Question on Fence Instruction

Hi,

I have a question with the latest released LLVM which supports Fence Instruction as IR. Say if I intentionally place a Sequentially Consistent Fence Instruction somewhere in the code, then would the other transformation passes that applied later respect the Fence and do not perform any reordering across it?

Going further, if I place an SC Fence immediately after every load/store instruction, before any opt is done, and then apply those standard compile transformations, would the result code be SC-preserving? In other words, does the compiler restrict any reordering for potentially shared accesses that “protected” by these fences?

Thank you.

Yuelu

In theory, all optimization passes should respect sc. If you find any
counter example, I think it's a bug.

HTH,
chenwj

Thank you very much for the quick reply. I was trying to confirm what I did was correct. I did a test that could enable a simple way of sc-preserving compilation by inserting fences for every load/store instruction before any opts, applying standard opts and then removing them after assembly code generation.
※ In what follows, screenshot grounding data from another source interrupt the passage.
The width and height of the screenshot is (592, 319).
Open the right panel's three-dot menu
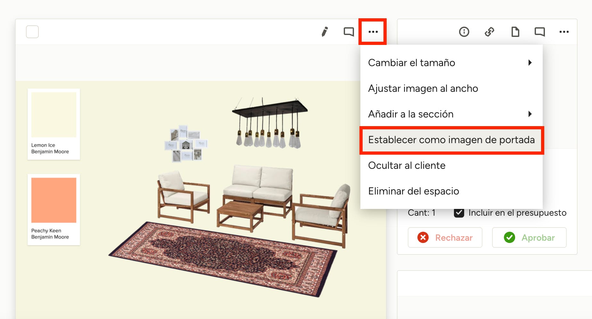[564, 32]
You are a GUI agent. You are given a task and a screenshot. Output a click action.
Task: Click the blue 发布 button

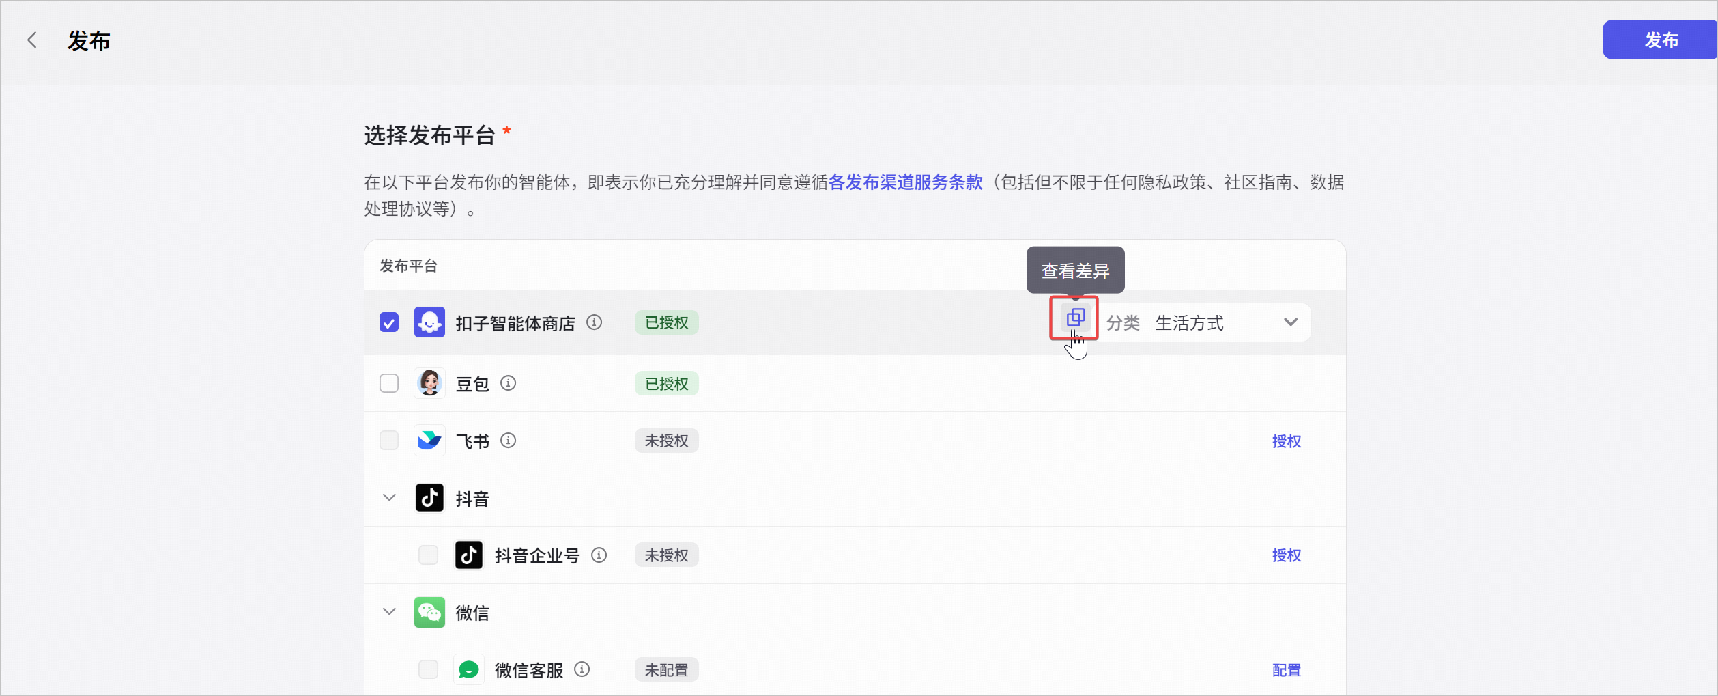[1659, 40]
It turned out that such sc-preserving compilation only caused ~4% slowdown for 18 benchmarks on average on a Intel Xeon machine. The result surprised me a lot because it was reported that such naive way of compilation can cause 20% slowdown in a recent PLDI paper (they also use LLVM), so I posted this question. I will try to examine if the generated binary code really respects sc fences.

Yuelu

Thank you very much for the quick reply. I was trying to confirm what I did was correct. I did a test that could enable a simple way of sc-preserving compilation by inserting fences for every load/store instruction before any opts, applying standard opts and then removing them after assembly code generation. It turned out that such sc-preserving compilation only caused ~4% slowdown for 18 benchmarks on average on a Intel Xeon machine. The result surprised me a lot because it was reported that such naive way of compilation can cause 20% slowdown in a recent PLDI paper (they also use LLVM), so I posted this question. I will try to examine if the generated binary code really respects sc fences.

Perhaps I'm misunderstanding something, but why are you removing the
fences before code generation? I would think that removing the fences
would permit the hardware to re-order loads and stores in a way that
violates sequential consistency. In other words, while you've ensured
that the compiler doesn't do anything to violate sc, you're letting the
hardware violate sc.

Are you compiling for a machine that is sequentially consistent by default?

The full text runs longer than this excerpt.